Anforderung 1 => Nenne alle Personen, die in der Theaterkritik unmittelbar vor „Konzert Theater Bern“ aufgezählt werden.

Textauszug =>
┌──

Bleierne Einförmigkeit: Die Kamera ist immer dabei. © Birgit Hupfeld.

 

 

 

Der Mann ohne Eigenschaften. Sebastian Klink/Robert Musil.

Schauspiel.                  

Sebastian Klink, Gregor Sturm, Thomas Bernhard, Janosch Röthlisberger, Gabriele Suremann. Konzert Theater Bern.

Die Stimme der Kritik für Bümpliz und die Welt, 22. September 2018.

 

 

Der rote Faden ist schwarz gekleidet und heisst Gabriele Suremann. Die bescheidene, lebenserfahrene Frau steht den ganzen Abend auf der Bühne. Also drei Stunden und fünfzig Minuten. Sie trägt eine Lesebrille. Wenn sie den Kopf senkt, blickt sie über den Rand auf die Szene und durch die Gläser hinunter ins grosse schwarze Buch, das sie den ganzen Abend mit sich trägt. Also drei Stunden und fünfzig Minuten.

 

Gabriele Suremann ist Souffleuse. Lautlos bewegt sie sich über die Bühne zu den Stellen hin, an denen bald gesprochen werden wird. Sie steht dort bereit für den Fall, dass sie gebraucht wird. Denn da ist Text. Viel Text. Auch wenn natürlich das aller-, allermeiste von Musils unvollendetem Roman gestrichen werden musste. Die Frisé-Ausgabe hat 1810 Seiten. Dazu kommen noch 220 Seiten Studienblätter und Notizen, frühe Entwürfe und vorausveröffentlichte frühe Kapitelentwürfe in Vier-Punkt-Schrift. Für seine "Fassung" hat Regisseur Sebastian Klink nur etwa zwei Prozent verarbeiten können. Der Rest bleibt stumm im Buch, genauer: In den fünf Romanbänden der neunbändigen Ausgabe von Robert Musils gesammelten Werken bei Rowohlt.

 

Aus diesem Ozean fischt also Sebastian Klink einzelne schwebende Teilchen. Bis zur Pause wird eingeblendet, aus welchen Kapiteln welchen Teils die Sätze herkommen. Man sieht dann, dass der Regisseur nicht chronologisch verfährt, sondern, nun ja, intuitiv. Mal dies, mal das. Von hier und dort. Manchmal wird dies und das von hier und dort auch in der gleichen Szene serviert. Ohne Hinweis auf die Provenienz der Stellen würde man's nicht merken, denn es geht der Inszenierung nicht um Geschichte, sondern um Themen: Der Kapitalismus. Die Macht. Das Militär. Die Zivilisation. Die Kunst. Die Wissenschaft. Die Sexualität. Die Liebe. Das Verbrechen. Der Wahnsinn. Die Normalität. Das Leben heute. So kommt mal das eine zu Wort, mal das andere, von hier und von dort.

└──

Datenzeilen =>

┌──

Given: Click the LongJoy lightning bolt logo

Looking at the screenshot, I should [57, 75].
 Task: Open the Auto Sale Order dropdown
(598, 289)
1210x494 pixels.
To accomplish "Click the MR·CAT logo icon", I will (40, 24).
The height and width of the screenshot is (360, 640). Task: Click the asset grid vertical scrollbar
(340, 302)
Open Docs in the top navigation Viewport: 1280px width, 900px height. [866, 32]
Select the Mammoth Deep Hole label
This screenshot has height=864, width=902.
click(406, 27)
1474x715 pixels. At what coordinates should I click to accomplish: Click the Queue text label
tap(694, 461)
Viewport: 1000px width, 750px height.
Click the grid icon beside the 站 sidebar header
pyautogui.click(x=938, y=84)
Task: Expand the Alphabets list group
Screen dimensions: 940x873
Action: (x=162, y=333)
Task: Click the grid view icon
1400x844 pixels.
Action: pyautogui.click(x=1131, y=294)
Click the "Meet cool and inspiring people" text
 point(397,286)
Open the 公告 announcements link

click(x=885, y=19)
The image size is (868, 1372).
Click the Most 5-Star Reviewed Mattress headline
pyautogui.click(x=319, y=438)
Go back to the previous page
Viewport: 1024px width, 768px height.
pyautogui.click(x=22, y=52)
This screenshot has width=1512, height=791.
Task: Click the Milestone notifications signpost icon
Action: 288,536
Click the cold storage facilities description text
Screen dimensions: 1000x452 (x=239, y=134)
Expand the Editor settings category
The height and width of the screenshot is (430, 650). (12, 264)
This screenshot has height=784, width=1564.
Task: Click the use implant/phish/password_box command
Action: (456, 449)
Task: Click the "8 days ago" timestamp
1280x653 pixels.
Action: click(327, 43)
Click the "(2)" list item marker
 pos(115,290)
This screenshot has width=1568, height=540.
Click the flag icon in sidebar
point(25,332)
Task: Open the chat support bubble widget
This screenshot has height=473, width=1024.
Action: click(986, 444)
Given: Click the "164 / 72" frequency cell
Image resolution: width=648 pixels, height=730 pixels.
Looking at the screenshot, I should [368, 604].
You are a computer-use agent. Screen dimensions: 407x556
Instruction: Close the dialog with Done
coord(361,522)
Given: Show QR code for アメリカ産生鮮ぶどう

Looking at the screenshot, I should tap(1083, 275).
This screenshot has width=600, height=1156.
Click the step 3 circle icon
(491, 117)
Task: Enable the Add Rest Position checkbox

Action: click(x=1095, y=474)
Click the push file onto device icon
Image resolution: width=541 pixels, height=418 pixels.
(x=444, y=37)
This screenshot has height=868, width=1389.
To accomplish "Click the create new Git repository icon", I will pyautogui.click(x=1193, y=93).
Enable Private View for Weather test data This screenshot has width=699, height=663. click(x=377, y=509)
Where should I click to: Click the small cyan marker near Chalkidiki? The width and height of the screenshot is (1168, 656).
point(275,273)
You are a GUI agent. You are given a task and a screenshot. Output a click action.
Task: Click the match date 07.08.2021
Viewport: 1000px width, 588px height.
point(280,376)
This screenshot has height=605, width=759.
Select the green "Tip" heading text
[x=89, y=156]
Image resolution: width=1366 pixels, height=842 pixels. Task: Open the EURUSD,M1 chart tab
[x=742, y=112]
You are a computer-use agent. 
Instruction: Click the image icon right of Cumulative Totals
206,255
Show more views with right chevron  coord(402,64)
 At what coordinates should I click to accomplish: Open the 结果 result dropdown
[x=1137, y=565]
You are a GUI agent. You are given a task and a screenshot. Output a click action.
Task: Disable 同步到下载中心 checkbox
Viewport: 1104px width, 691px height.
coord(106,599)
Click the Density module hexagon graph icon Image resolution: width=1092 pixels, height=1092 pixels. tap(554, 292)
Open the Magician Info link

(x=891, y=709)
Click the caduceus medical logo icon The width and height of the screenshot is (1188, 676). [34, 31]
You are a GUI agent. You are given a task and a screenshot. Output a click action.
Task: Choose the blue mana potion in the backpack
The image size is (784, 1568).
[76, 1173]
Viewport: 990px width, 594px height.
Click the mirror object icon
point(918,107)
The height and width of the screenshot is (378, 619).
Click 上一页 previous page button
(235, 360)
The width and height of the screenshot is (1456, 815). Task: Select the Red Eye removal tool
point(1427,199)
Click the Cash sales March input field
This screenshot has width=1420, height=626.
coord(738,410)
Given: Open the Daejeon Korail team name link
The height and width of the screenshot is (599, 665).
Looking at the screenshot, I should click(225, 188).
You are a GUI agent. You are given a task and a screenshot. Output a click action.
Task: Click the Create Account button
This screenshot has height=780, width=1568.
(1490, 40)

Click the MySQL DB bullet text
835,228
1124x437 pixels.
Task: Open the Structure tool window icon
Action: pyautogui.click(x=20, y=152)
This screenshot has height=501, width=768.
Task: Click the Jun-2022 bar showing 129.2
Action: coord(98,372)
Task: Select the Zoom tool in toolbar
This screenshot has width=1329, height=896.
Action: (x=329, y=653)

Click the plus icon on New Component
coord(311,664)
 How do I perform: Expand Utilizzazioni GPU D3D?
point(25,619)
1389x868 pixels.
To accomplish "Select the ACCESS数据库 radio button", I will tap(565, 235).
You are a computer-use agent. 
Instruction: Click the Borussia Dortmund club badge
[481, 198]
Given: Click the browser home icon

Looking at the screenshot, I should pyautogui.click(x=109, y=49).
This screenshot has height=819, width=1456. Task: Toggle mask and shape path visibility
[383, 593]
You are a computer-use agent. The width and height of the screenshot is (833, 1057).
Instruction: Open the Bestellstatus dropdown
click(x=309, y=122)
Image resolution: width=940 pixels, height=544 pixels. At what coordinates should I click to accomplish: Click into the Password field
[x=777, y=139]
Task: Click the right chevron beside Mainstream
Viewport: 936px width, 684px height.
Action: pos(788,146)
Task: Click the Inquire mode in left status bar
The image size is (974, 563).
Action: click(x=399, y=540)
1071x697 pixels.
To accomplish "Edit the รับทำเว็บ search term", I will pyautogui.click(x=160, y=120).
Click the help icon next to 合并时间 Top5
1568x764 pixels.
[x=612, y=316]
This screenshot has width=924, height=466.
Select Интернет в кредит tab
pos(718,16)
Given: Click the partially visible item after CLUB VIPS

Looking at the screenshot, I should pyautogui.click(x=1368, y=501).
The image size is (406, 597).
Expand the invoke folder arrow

└──

Anforderung 2 => Schreibe die Einträge oben wortgetreu ab. Beginne mit dem ersten Eintrag und fahre bis einschließlich der Zeile mit „Action: pyautogui.click(x=1131, y=294)“ fort.

Lösung 1 => Sebastian Klink, Gregor Sturm, Thomas Bernhard, Janosch Röthlisberger, Gabriele Suremann

Lösung 2 =>
Given: Click the LongJoy lightning bolt logo

Looking at the screenshot, I should [57, 75].
 Task: Open the Auto Sale Order dropdown
(598, 289)
1210x494 pixels.
To accomplish "Click the MR·CAT logo icon", I will (40, 24).
The height and width of the screenshot is (360, 640). Task: Click the asset grid vertical scrollbar
(340, 302)
Open Docs in the top navigation Viewport: 1280px width, 900px height. [866, 32]
Select the Mammoth Deep Hole label
This screenshot has height=864, width=902.
click(406, 27)
1474x715 pixels. At what coordinates should I click to accomplish: Click the Queue text label
tap(694, 461)
Viewport: 1000px width, 750px height.
Click the grid icon beside the 站 sidebar header
pyautogui.click(x=938, y=84)
Task: Expand the Alphabets list group
Screen dimensions: 940x873
Action: (x=162, y=333)
Task: Click the grid view icon
1400x844 pixels.
Action: pyautogui.click(x=1131, y=294)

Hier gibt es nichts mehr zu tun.